Problem to work on: Reproduce the data below word for word, leaving out the pictures.
======== Data section ========
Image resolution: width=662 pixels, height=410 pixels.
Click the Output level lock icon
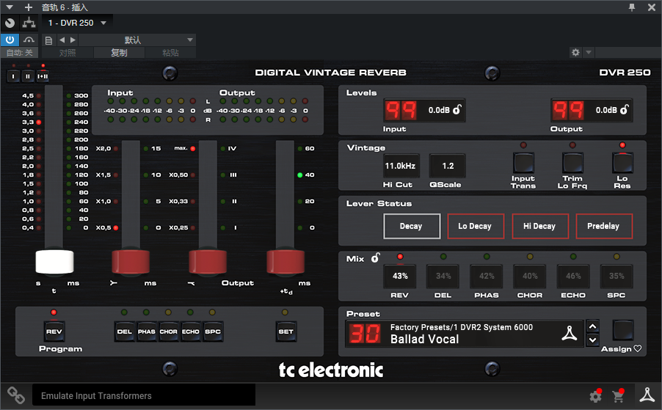tap(624, 110)
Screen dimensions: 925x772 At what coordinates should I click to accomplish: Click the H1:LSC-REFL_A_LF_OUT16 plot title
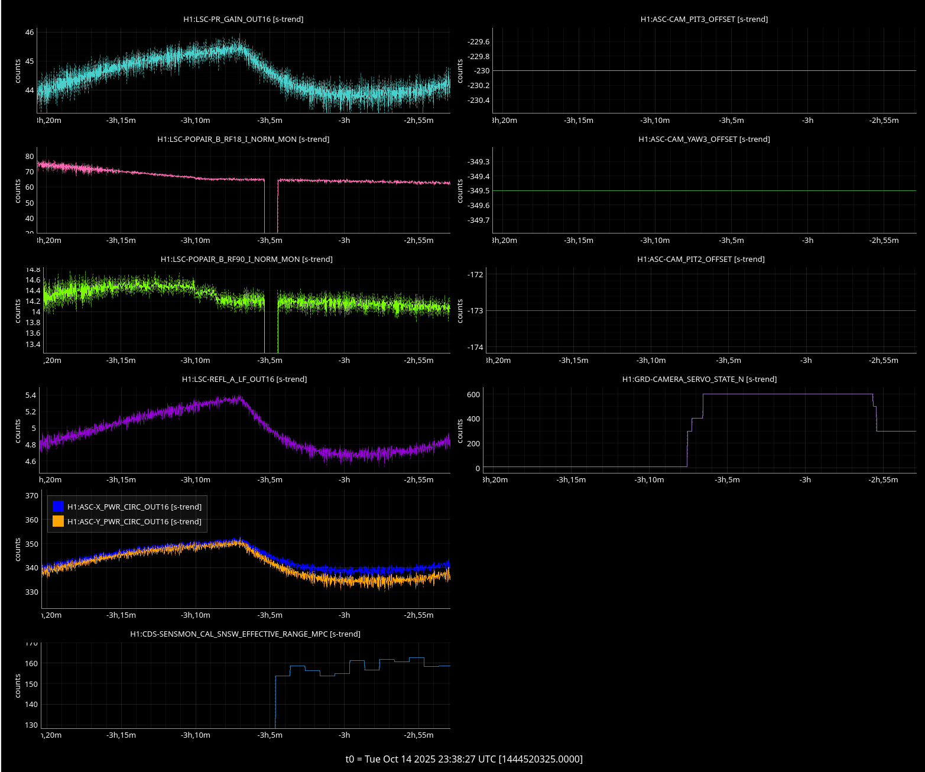244,379
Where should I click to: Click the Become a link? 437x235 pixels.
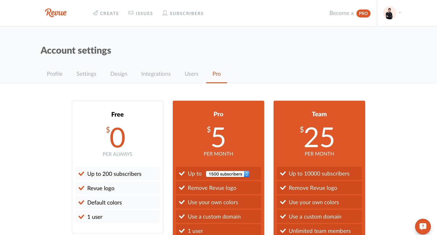[341, 13]
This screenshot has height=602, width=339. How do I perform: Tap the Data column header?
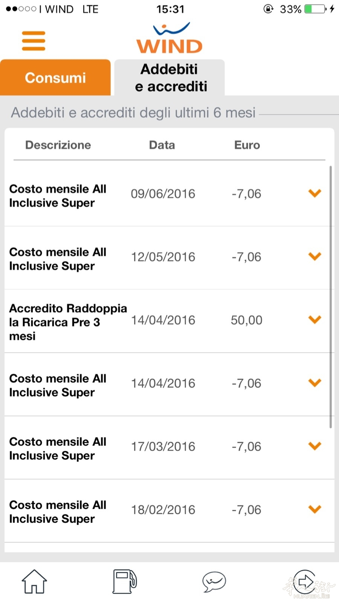click(x=162, y=145)
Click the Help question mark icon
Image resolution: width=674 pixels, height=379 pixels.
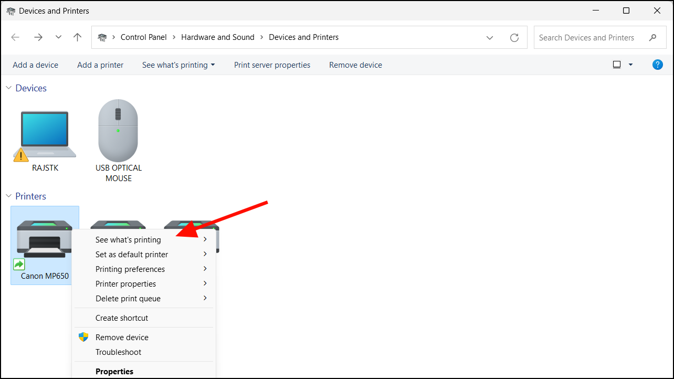(x=658, y=65)
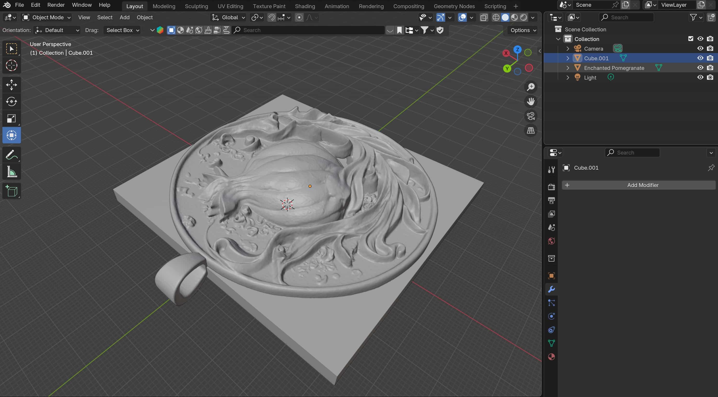Open the Options popover button
This screenshot has width=718, height=397.
(523, 30)
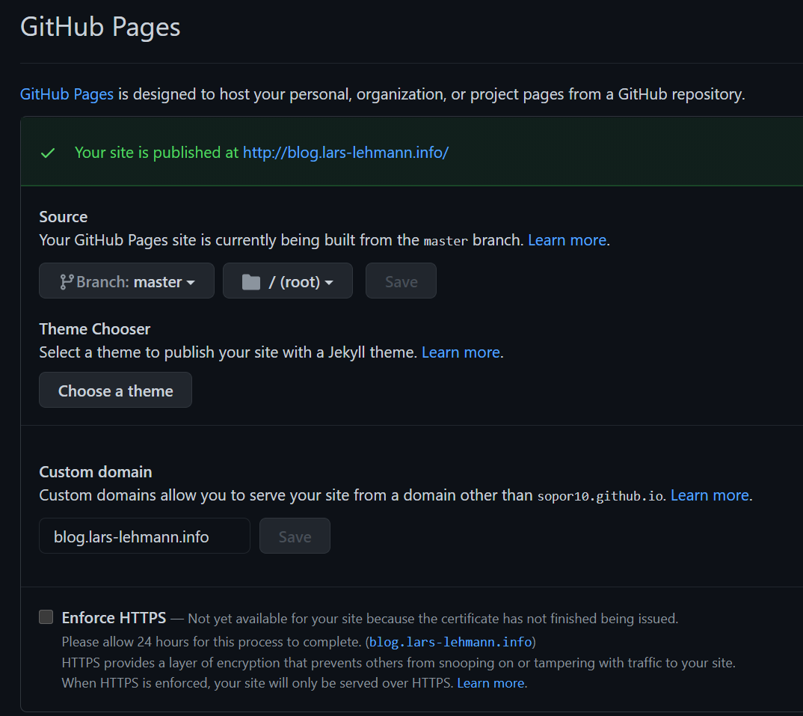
========
The response:
Image resolution: width=662 pixels, height=410 pixels.
Click the Output level lock icon
tap(624, 110)
Screen dimensions: 925x772 At what coordinates should I click to accomplish: Click the H1:LSC-REFL_A_LF_OUT16 plot title
244,379
Where should I click to: Click the Become a link? 437x235 pixels.
[341, 13]
This screenshot has height=602, width=339. How do I perform: Tap the Data column header?
click(x=162, y=145)
Click the Help question mark icon
Image resolution: width=674 pixels, height=379 pixels.
(x=658, y=65)
Open the Options popover button
This screenshot has width=718, height=397.
(523, 30)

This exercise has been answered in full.